Drugs education hasn’t helped. For generations, schoolchildren have been taught to “just say no” to drugs. Unsurprisingly, young people frequently do not heed this advice. We need a shift in the focus of our message to “Just say know”. Only by equipping people with honest, evidence based information about all aspects of drug use do we allow people to make safer, more informed choices.

As a campaigner for drug policy reform, I helped to bring together a group of drug policy experts, journalists, recreational drug users, recovering problematic drug users, police officers, health commissioners and bereaved relatives to create a sensible, evidence based, compassionate drugs policy based on the system of “legal regulation” – in which the use of drugs is decriminalised, and the supply of drugs is legalised and regulated by the government. This is the current policy of the Green Party.

At first thought, legalisation of drugs seems like a frightening prospect but it’s nowhere near as frightening as the current situation we have in Scotland, with 1,187 drug deaths in 2018 alone.

The only way to get drug use safe and under control, and to cut out the horrific organised crime that’s associated with the drug trade, is if we take the drugs market out of criminals’ hands and into the legalised, regulated sector.

People often think that legalisation means more drugs being made available on supermarket shelves – but this is not true. Firearms are a good illustration of this: Guns are legal in the UK but thankfully not available in supermarkets, and strictly controlled by the law.

Legal regulation is about bringing the drug supply under control, so that fewer lives are lost and fewer lives are wasted.

With the right government policies, drug deaths could be brought close to zero, crime could be drastically cut, and the treasury could be better off to the tune of many billions a year, through reduced expenditure on policing and health, and increased revenue in licensing and taxes from a legalised and regulated drug market. Most importantly, the door could be opened to novel medical treatments for a huge range of physical and mental health conditions.

The Shetland Greens are calling out the failed strategy of prohibition and are advocating for a new approach to drug use, based on compassion and evidence. Drug use should be seen as a medical and social issue, not a criminal one.

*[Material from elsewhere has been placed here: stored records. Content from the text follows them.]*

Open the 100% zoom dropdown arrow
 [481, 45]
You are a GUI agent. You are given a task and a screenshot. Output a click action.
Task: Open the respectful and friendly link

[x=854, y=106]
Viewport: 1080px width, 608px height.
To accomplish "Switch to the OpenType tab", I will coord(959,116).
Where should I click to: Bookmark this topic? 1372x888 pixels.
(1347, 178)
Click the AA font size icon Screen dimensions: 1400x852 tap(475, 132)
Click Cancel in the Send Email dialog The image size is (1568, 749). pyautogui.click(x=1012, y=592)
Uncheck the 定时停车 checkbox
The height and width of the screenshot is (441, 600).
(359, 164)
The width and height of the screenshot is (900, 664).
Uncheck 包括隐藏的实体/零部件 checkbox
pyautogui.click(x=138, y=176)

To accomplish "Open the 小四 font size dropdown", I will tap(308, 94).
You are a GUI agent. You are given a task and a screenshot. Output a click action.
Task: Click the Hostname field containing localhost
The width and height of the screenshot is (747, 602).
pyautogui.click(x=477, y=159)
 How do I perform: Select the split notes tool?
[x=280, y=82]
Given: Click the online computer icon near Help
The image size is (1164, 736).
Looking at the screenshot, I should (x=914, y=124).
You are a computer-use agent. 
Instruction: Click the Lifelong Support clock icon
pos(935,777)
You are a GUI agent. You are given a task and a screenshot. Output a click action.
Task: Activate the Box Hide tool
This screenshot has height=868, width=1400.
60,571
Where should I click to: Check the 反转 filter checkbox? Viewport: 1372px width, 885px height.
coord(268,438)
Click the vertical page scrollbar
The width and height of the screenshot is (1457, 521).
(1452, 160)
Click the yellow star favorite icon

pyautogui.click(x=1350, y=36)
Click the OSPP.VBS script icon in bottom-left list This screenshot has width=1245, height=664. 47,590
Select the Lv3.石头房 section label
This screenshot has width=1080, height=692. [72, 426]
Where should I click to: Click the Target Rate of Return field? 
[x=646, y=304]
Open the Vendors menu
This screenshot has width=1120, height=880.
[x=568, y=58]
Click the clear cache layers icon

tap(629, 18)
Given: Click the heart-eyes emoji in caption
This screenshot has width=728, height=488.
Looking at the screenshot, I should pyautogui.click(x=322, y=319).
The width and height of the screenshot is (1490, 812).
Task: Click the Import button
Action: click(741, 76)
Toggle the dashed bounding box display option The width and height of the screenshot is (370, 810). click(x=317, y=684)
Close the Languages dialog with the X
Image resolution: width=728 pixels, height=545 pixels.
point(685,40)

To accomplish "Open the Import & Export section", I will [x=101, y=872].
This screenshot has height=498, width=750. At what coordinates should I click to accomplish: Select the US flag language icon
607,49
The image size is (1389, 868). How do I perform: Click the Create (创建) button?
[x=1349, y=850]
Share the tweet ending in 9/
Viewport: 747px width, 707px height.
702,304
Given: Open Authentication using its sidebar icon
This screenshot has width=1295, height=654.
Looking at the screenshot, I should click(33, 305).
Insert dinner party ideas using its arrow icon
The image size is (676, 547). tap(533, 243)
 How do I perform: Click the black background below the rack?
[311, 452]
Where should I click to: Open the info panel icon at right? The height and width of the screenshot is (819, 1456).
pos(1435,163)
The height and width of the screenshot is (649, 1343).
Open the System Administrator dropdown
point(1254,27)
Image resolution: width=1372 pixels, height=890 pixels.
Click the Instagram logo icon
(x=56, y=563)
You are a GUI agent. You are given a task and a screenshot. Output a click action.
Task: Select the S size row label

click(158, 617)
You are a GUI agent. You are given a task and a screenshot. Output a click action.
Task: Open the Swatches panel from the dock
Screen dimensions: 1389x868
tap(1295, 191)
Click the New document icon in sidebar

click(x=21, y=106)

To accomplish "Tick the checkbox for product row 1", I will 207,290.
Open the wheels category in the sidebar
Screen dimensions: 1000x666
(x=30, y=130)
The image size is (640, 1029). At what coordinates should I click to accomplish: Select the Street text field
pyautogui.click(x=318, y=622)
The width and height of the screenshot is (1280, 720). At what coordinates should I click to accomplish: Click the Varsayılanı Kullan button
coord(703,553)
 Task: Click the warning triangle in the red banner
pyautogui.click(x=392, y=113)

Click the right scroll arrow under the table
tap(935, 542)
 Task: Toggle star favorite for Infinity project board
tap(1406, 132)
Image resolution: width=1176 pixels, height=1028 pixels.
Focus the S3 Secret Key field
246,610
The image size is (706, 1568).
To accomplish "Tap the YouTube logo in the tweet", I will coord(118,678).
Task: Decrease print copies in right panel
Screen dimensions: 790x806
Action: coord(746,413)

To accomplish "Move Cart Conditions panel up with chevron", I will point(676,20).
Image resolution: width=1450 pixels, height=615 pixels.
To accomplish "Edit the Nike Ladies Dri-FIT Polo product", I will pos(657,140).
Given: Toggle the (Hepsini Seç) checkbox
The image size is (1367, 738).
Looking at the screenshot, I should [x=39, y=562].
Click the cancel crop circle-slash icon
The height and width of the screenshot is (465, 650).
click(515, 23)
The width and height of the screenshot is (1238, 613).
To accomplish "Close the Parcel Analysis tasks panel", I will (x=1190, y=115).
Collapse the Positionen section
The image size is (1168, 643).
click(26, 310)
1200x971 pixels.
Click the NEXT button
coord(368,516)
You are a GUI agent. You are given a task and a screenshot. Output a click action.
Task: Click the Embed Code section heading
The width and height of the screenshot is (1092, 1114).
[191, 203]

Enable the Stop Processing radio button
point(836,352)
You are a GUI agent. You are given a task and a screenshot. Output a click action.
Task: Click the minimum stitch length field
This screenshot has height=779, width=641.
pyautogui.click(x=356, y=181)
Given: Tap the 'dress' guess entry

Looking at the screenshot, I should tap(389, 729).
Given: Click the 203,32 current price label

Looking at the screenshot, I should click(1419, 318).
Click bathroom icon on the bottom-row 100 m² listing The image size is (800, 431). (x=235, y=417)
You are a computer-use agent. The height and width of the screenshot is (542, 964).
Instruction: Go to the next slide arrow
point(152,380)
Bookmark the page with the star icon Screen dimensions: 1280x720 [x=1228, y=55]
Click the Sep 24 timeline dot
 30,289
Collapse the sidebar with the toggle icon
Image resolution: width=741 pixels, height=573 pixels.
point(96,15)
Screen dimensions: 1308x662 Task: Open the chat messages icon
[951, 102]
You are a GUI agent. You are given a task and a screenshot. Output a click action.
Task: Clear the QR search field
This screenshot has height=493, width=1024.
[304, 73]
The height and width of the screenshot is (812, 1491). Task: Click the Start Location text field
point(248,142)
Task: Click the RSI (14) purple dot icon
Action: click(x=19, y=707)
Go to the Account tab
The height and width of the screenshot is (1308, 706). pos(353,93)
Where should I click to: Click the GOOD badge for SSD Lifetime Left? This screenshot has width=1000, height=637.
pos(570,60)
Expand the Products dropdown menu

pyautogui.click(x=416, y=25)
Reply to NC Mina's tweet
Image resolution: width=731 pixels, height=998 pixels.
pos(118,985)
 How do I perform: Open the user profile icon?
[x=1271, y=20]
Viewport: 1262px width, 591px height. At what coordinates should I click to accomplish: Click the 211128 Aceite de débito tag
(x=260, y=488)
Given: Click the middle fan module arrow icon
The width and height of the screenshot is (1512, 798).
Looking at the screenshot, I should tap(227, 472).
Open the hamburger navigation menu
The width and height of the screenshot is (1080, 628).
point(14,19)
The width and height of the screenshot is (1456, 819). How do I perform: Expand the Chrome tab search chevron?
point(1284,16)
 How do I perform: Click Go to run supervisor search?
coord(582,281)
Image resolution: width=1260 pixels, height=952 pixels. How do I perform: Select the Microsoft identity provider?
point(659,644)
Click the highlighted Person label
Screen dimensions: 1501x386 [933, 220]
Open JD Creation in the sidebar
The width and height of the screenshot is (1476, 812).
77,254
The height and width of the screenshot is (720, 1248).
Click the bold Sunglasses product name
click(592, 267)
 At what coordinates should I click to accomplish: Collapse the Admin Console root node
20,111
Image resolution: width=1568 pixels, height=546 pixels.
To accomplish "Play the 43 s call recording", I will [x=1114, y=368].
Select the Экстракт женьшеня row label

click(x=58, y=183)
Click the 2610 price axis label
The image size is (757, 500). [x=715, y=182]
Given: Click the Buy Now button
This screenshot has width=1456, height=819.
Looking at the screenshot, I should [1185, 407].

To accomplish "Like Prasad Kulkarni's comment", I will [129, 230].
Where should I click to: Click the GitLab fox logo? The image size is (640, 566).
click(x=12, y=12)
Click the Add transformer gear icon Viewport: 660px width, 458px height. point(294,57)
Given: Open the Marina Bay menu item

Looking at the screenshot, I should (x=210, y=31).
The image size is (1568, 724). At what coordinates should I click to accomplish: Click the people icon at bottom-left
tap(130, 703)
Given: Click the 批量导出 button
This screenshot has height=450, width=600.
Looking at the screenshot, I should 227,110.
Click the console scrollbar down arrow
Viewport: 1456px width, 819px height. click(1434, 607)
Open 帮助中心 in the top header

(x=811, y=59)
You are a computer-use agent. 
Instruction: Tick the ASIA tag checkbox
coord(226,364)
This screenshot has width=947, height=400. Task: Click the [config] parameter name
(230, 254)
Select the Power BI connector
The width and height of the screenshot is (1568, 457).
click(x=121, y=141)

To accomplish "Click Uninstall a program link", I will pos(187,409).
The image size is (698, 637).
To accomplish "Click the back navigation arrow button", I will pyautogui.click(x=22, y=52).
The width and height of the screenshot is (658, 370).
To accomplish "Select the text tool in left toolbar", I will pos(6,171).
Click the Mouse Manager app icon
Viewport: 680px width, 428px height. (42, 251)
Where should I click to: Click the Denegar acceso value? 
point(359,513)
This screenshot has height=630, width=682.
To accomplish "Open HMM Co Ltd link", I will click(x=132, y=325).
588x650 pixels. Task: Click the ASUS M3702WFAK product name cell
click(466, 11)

Problematic drug users do not need contact with the criminal justice system, they need help and support, often for complex and untreated medical and psychological issues.UK drugs laws act as a huge constraint to harm reduction but there are a number of evidence-based interventions that Green councillors will work towards if elected to the council in 2022:

  1. Work with local police to divert vulnerable users towards health and social care services and away from the criminal justice system;
  2. Work with the NHS to provide medical heroin on prescription to vulnerable users (as was the case in the 1960s);
  3. Establish a safe injecting facility in Shetland;
  4. Increase the availability of naloxone – a life-saving antidote to heroin;
  5. Establish a drug safety testing laboratory, so recreational drug users can anonymously check the strength and purity of drugs they have bought and receive safety advice before use;
  6. Ensure that the general public receive honest, evidence based education about drugs from suitably qualified people, with a particular focus for at-risk groups and young people.

Political opponents smear the Greens as idealists but offer no alternative to the demonstrably disastrous policy of prohibition. The truth is that drug-related harm is out of control – and getting worse.

Implementation of these policies, which have all been tried and tested successfully in different parts of the UK, will be hugely beneficial: not only will they cut crime and free police time to focus on violent offences, they will save the lives and livelihoods of Shetlanders and provide leadership in tackling Scotland’s drug death crisis.